--- SOURCE PASSAGE ---

##########

KENYA IN CRISIS
Kenya risks a violent backlash worse than the political upheaval after the 2007 presidential election that left up to 1,500 dead, unless the East African nation adopts “significant reforms” that include ending the “culture of impunity” for top politicians like the president and prime minister, the U.S. ambassador in Nairobi warned in a confidential report earlier this year.
“Failure to implement significant reforms will greatly enhance prospects for a violent crisis in 2012 or before — which might well prove much worse than the last post-election crisis,” Ambassador Michael E. Ranneberger said in the January cable released by the anti-secrecy website WikiLeaks.
“Bringing about implementation of the reform agenda poses a large challenge because doing so threatens the culture of impunity and the entrenched political class that has existed in Kenya since independence.”

##########

--- SUPPLIED INFORMATION ---
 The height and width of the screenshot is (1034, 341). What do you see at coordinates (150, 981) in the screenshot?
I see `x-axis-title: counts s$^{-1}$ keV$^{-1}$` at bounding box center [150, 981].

##########

--- EXERCISE PROMPT ---
Reproduce word for word everything in the Kenya passage above, from "KENYA IN CRISIS" down to "earlier this year.".

--- ANSWER SECTION ---
KENYA IN CRISIS
Kenya risks a violent backlash worse than the political upheaval after the 2007 presidential election that left up to 1,500 dead, unless the East African nation adopts “significant reforms” that include ending the “culture of impunity” for top politicians like the president and prime minister, the U.S. ambassador in Nairobi warned in a confidential report earlier this year.